(Stored items)
■ ■ ■ ■ ■ ■ ■

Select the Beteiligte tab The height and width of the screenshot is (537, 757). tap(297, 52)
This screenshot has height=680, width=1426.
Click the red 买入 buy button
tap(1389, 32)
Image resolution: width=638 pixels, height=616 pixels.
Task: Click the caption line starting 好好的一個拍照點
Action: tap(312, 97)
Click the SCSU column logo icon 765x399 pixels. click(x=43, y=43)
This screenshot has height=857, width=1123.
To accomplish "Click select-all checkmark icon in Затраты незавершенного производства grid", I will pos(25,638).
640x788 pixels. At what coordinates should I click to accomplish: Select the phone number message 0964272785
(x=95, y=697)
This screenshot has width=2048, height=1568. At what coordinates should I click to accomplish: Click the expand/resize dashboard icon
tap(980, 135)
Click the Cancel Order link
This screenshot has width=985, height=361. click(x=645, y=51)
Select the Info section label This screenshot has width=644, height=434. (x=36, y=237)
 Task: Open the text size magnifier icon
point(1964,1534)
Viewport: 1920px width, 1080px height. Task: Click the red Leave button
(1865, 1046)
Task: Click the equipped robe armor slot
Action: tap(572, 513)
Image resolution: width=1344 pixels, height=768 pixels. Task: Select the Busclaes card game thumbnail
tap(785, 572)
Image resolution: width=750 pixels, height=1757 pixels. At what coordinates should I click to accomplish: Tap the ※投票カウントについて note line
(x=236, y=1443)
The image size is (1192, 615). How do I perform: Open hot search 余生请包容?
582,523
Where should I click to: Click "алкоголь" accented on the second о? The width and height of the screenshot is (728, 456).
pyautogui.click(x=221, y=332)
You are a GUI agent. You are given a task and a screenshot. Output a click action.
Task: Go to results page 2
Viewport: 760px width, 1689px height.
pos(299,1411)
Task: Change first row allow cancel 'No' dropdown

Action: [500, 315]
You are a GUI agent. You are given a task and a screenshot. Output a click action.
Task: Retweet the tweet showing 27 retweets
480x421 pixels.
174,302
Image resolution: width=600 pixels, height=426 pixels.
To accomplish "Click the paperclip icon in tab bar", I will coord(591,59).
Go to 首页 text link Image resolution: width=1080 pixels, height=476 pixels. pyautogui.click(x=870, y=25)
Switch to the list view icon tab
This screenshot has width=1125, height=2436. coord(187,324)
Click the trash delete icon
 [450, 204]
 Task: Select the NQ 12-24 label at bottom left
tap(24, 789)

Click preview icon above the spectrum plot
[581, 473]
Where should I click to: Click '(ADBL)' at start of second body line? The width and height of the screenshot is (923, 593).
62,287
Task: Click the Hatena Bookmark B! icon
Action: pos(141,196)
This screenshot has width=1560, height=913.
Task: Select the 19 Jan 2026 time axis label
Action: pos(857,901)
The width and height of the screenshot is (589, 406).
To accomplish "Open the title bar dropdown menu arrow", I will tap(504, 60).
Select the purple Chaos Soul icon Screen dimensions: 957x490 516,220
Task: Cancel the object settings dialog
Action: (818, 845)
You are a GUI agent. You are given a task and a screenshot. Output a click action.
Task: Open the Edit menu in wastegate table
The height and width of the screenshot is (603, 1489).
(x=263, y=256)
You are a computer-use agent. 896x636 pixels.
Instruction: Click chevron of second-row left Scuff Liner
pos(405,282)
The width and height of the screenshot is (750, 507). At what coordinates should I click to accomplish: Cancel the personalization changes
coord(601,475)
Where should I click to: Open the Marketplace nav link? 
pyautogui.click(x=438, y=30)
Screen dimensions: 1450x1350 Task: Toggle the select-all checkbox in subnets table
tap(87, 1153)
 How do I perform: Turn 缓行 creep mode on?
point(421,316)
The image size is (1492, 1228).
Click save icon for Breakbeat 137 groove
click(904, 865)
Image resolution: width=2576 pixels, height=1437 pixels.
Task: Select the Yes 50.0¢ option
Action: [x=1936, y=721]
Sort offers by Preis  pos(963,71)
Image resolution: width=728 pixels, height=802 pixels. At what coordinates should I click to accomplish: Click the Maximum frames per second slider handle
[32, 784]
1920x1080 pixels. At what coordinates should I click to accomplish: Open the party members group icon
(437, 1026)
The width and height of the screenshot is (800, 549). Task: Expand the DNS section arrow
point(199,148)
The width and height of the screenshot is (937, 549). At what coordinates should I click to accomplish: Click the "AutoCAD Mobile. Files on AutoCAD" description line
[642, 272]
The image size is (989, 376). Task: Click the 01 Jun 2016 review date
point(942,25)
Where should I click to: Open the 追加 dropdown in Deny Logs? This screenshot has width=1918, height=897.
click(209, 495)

■ ■ ■ ■ ■ ■ ■

_ACTIVITY_
Extract each record, keeping it identical to the original.

_SOLVED EXERCISE_
Select the Beteiligte tab The height and width of the screenshot is (537, 757). tap(297, 52)
This screenshot has height=680, width=1426.
Click the red 买入 buy button
tap(1389, 32)
Image resolution: width=638 pixels, height=616 pixels.
Task: Click the caption line starting 好好的一個拍照點
Action: tap(312, 97)
Click the SCSU column logo icon 765x399 pixels. click(x=43, y=43)
This screenshot has height=857, width=1123.
To accomplish "Click select-all checkmark icon in Затраты незавершенного производства grid", I will pos(25,638).
640x788 pixels. At what coordinates should I click to accomplish: Select the phone number message 0964272785
(x=95, y=697)
This screenshot has width=2048, height=1568. At what coordinates should I click to accomplish: Click the expand/resize dashboard icon
tap(980, 135)
Click the Cancel Order link
This screenshot has width=985, height=361. click(x=645, y=51)
Select the Info section label This screenshot has width=644, height=434. (x=36, y=237)
 Task: Open the text size magnifier icon
point(1964,1534)
Viewport: 1920px width, 1080px height. Task: Click the red Leave button
(1865, 1046)
Task: Click the equipped robe armor slot
Action: tap(572, 513)
Image resolution: width=1344 pixels, height=768 pixels. Task: Select the Busclaes card game thumbnail
tap(785, 572)
Image resolution: width=750 pixels, height=1757 pixels. At what coordinates should I click to accomplish: Tap the ※投票カウントについて note line
(x=236, y=1443)
The image size is (1192, 615). How do I perform: Open hot search 余生请包容?
582,523
Where should I click to: Click "алкоголь" accented on the second о? The width and height of the screenshot is (728, 456).
pyautogui.click(x=221, y=332)
You are a GUI agent. You are given a task and a screenshot. Output a click action.
Task: Go to results page 2
Viewport: 760px width, 1689px height.
pos(299,1411)
Task: Change first row allow cancel 'No' dropdown

Action: [500, 315]
You are a GUI agent. You are given a task and a screenshot. Output a click action.
Task: Retweet the tweet showing 27 retweets
480x421 pixels.
174,302
Image resolution: width=600 pixels, height=426 pixels.
To accomplish "Click the paperclip icon in tab bar", I will coord(591,59).
Go to 首页 text link Image resolution: width=1080 pixels, height=476 pixels. pyautogui.click(x=870, y=25)
Switch to the list view icon tab
This screenshot has width=1125, height=2436. coord(187,324)
Click the trash delete icon
 [450, 204]
 Task: Select the NQ 12-24 label at bottom left
tap(24, 789)

Click preview icon above the spectrum plot
[581, 473]
Where should I click to: Click '(ADBL)' at start of second body line? The width and height of the screenshot is (923, 593).
62,287
Task: Click the Hatena Bookmark B! icon
Action: pos(141,196)
This screenshot has width=1560, height=913.
Task: Select the 19 Jan 2026 time axis label
Action: pos(857,901)
The width and height of the screenshot is (589, 406).
To accomplish "Open the title bar dropdown menu arrow", I will tap(504, 60).
Select the purple Chaos Soul icon Screen dimensions: 957x490 516,220
Task: Cancel the object settings dialog
Action: (818, 845)
You are a GUI agent. You are given a task and a screenshot. Output a click action.
Task: Open the Edit menu in wastegate table
The height and width of the screenshot is (603, 1489).
(x=263, y=256)
You are a computer-use agent. 896x636 pixels.
Instruction: Click chevron of second-row left Scuff Liner
pos(405,282)
The width and height of the screenshot is (750, 507). At what coordinates should I click to accomplish: Cancel the personalization changes
coord(601,475)
Where should I click to: Open the Marketplace nav link? 
pyautogui.click(x=438, y=30)
Screen dimensions: 1450x1350 Task: Toggle the select-all checkbox in subnets table
tap(87, 1153)
 How do I perform: Turn 缓行 creep mode on?
point(421,316)
The image size is (1492, 1228).
Click save icon for Breakbeat 137 groove
click(904, 865)
Image resolution: width=2576 pixels, height=1437 pixels.
Task: Select the Yes 50.0¢ option
Action: [x=1936, y=721]
Sort offers by Preis  pos(963,71)
Image resolution: width=728 pixels, height=802 pixels. At what coordinates should I click to accomplish: Click the Maximum frames per second slider handle
[32, 784]
1920x1080 pixels. At what coordinates should I click to accomplish: Open the party members group icon
(437, 1026)
The width and height of the screenshot is (800, 549). Task: Expand the DNS section arrow
point(199,148)
The width and height of the screenshot is (937, 549). At what coordinates should I click to accomplish: Click the "AutoCAD Mobile. Files on AutoCAD" description line
[642, 272]
The image size is (989, 376). Task: Click the 01 Jun 2016 review date
point(942,25)
Where should I click to: Open the 追加 dropdown in Deny Logs? This screenshot has width=1918, height=897.
click(209, 495)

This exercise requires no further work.